Beginner's Guide To Git

ShaunDreclin edited this page Mar 24, 2018 · 4 revisions

For a more general guide, see this page.

For a cheat sheet, see this page.

Things to remember

  • Keep work outside of master. Work should take place in topic branches, and have a pull request made to bring it into RuneLite's master branch.
  • Branch names are generally all-lowercase-with-dashes-between-words.
  • Commit messages should use present-tense imperative verbs. (e.g. "change x to y", not "changed x to y").

Workflow

Fork runelite if you haven't

Click the "fork" button in the upper right of the page. That will create a copy of the project, just for you, under your username.

Download your fork if you haven't

Execute, in the directory you want to work within:

git clone https://github.com/YOUR_USERNAME/runelite.git
cd runelite/

That will create a "runelite" directory in some/directory/. If you are using IntelliJ IDEA, follow this guide to get the project building.

Add the upstream remote if you haven't

Execute, in the "runelite" directory you created earlier:

git remote add upstream https://github.com/runelite/runelite.git

That will add a remote (a place you can access that has a copy of the repository) to your local copy of RuneLite.

Update your local copy

If RuneLite updates, you can pull down the latest changes to your master branch by running:

git pull upstream master

Which will get the latest copy of the code for RuneLite. Merge it into your own master by running

git checkout master
git merge upstream/master

If there are merge conflicts, consult the document linked above or ask on Discord.

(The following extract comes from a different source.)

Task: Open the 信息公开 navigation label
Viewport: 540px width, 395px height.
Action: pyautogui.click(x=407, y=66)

Create a branch to work in

When you're ready to begin work on a new feature, pull down the latest copy of master as above and make sure you're in the master branch.

Run:

git checkout -b some-feature-branch-name

That command will branch (create a copy of the code at the current branch and give it a name) and checkout (switch to working on) a new feature branch for you to work in.

Change the active branch

git checkout some-branch-name

List branches

git branch -v

Delete a branch

git branch -d some-branch-name

If the command won't complete, and you are 100% certain you do not want that branch anymore, run:

git branch -D some-branch-name

To forcibly delete the branch.

To delete a branch on Github in your fork, run:

git push -d origin some-branch-name

Save your work

Once you've done some work in the current branch, you can run:

git status

To check the status of the current branch. Files modified/added/removed will be in red, while files in the staging area in green.

Add a modified/added/removed file to the staging area

git add filename.extension
git add *
git add .

When you commit, all staged files are added to a commit which contains all the differences between the files as they were before, and how they are with your changes. Any unstaged files will not have the differences saved.

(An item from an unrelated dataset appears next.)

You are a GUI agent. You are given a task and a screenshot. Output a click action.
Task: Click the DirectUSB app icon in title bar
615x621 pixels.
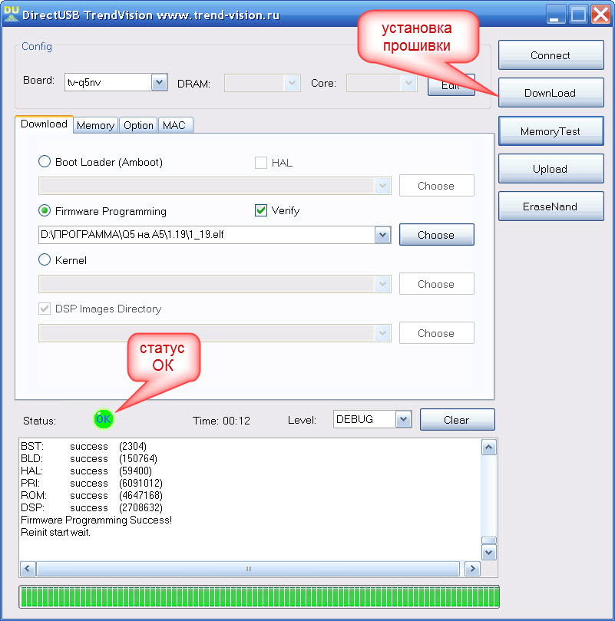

Commit with a descriptive message saying what you did:

git commit

Warning

git commit will probably launch vi, the visual editor. If you do not know how to use vi, here is a very brief guide. Alternatively, you can run git commit -m "commit message here" to write a commit message without entering the editor.

vi is a modal editor. By default, the editor is in command mode. If you try to type in it, it will almost certainly not do what you expect. To enter insert mode, which is not entirely unlike other text editor's default states, press i. You will see the bottom line of text change to --INSERT MODE--.

Now that you are in insert mode, type your commit message. Traditionally, the first line is a brief summary of what changes you made, then an empty line, then some text describing the what, how, or why of your change. For example,

Clarified beginner's guide to git

Added steps, separated sections, and added a section on vi.
Unsure if the vi section is clear, or if it'll just be confusing.
Some of the sections might be too technical or too high level; I
added a link at the top to another guide if users find this one
confusing.

While you are editing your message, the editor will add line breaks on its own. Let it. Once you are done, press escape to change back to command mode, then type :wq and press enter to finish writing your commit message. Your code will be committed locally.

If you ever get lost in vi and aren't sure what state you're in, press escape a bunch and then type :q! and press enter to quit without saving. You will have to commit again to start the process once more.

Put your work online

To get your work back onto your Github, commit your work and run:

git push origin some-branch-name

Once your work is online, you can make a pull request to bring it back into RuneLite.